普段なら荒々しく追い出してしまうのだが、少女にどう見られるかが気になってしまい手が出せない。
あ、でも決してあの子をそういう目で見てるとかではなく、教育衛生上問題ないかが心配なだけで、えーと…
誰に向けるでもない言い訳を考えていると、少女が男性客へスタスタと近付いてきた。
「おっちゃん、勘弁してよ。私これからお姉さんとイイコトするんだからさ」
「…あ?いいことだぁ?」
少女のハッキリした声は酔っ払いにも届きやすいのか、テーブルに突っ伏していた頭が持ち上がる。
え、今何て…イイコト???
私の疑問符をよそに少女は続ける。
「このお姉さんの部屋に呼ばれちゃったから、早いとこ閉店してもらわないと困るのよ」
「けっ、そりゃあ結構だな…だが俺には関係ねえ」
相手が非力そうな女だと分かったからか、男は頑として動こうとしない。相手がオーナーならすぐ立ち上がる癖にな、と内心で毒づく。

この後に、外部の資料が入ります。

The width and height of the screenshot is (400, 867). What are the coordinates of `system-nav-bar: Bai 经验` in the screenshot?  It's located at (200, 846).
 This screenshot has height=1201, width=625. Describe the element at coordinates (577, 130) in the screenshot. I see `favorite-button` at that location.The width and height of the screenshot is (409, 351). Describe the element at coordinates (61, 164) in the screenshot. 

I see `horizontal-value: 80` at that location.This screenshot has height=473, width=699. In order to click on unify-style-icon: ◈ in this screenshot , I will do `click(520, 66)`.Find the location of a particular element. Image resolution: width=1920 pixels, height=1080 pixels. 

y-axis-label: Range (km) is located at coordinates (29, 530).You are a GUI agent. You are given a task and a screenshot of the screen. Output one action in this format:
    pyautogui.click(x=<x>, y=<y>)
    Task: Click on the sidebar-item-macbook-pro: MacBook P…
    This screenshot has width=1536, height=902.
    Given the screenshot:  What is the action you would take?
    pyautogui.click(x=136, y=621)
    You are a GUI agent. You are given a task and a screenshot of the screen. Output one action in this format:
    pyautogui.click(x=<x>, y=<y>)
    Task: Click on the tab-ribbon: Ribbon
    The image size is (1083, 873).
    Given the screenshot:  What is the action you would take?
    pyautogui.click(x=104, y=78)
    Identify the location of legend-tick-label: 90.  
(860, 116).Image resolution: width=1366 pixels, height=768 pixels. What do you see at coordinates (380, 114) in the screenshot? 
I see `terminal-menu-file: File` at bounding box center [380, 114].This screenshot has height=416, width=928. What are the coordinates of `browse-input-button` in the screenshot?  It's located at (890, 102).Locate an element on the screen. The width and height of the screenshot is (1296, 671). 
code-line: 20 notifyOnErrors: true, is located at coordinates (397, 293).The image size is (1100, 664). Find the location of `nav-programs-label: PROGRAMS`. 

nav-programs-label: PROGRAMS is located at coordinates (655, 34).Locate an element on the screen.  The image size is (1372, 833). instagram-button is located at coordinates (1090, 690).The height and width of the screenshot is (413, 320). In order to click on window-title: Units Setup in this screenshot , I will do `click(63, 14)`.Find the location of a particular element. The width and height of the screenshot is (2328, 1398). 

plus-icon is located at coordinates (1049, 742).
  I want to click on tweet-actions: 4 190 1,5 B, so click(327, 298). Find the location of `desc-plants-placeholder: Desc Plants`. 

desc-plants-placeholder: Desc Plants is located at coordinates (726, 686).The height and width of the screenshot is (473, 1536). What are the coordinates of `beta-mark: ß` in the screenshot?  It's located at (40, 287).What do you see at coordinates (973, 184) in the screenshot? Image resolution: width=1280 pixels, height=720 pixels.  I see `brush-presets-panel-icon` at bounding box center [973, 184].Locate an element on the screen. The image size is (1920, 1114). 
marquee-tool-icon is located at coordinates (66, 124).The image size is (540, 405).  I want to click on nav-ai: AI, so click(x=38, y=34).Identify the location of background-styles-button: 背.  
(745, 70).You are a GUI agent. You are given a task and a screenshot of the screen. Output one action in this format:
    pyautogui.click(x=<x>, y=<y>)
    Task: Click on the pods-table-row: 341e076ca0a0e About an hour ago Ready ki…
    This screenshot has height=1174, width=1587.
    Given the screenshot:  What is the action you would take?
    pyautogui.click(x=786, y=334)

「そう?お姉さんの知られざるあんな事やこんな事を教えてあげようと思ったのになぁ…」
「な、なんだと!?」
男が音を立てて立ち上がる。が、酔いが回っている為かすぐにまた座った。今度は行儀よく少女の話に耳を傾けている。
しかしあんな事やこんな事、とは…?
「お姉さんってここのアイドル的存在なんでしょ?」
「そりゃあおめぇ、城下町に酒場は数あれど、ここに通う男は皆このねーちゃんが目当てと言っても過言じゃねぇ」
「そんな彼女と寝た感想、ファンの皆に教えてあげようと思ったんだけど…おっちゃんが居座るなら仕方ないかぁ」
ね、寝るんですか!?!?!?
私の衝撃をよそに、男がワナワナと震え出す。
「ぜ、絶対教えろよ!!!絶対だからな!!!」
「はいはい、早く出てってよ」
男は大慌てで代金をテーブルに叩き付けると、足早に店を出ていった。
店内に静寂が訪れる。彼女のお陰で助かった。
しかしあまりにも気になる発言が多かったので、私は問い詰める事にした。
「あの、イイコトって…?」
「え?まかない料理振舞ってくれる以上の良い事って何かあるの?」
「ななななないよねある訳ない!!!!!よ~しお姉さん張り切って作っちゃうぞ☆」
私の慌てる様子に少女が吹き出す。
笑った顔の愛らしさに思わずドキッとしたが、それ以上に羞恥心が勝っている。自分で赤くなっているのが分かるほど顔が熱い。
「で、でも私と寝るって言ったのは!?」
「え?ベッド2つあるの?」
「なななないです狭いけど隣で寝るしかないよね!!もし寝相悪かったらごめん!!!!」
私の焦りように少女はケタケタ笑う。
これじゃまるで私が期待してたみたいだ。
「うう…でもあんな事やこんな事って言うから…」
「言うから、何?」
そう言う少女はいつの間にか私の目の前まで顔を近付けていた。少女の大きく美しい目が視界に飛び込んで来る。
驚いて息を呑む私に、少女が重ねて尋ねた。
「どんなこと想像しちゃったの?」
いたずらっぽく微笑みながら囁きかけてくる。
心拍数がみるみる上がるのを感じた。
「あの、それは…」
「ふふ、部屋でゆっくり聞かせてよ」
少女の柔らかい手が私の手を握ってくる。ガチガチに固まった体を何とか動かし、私は部屋へと向かった。
オーナーごめんなさい。
明日は遅刻するかも知れません。
みかんが美味しい季節ですね。
でも百合は年中美味しいので最高です。
炬燵でみかん食べながら百合を読みたい。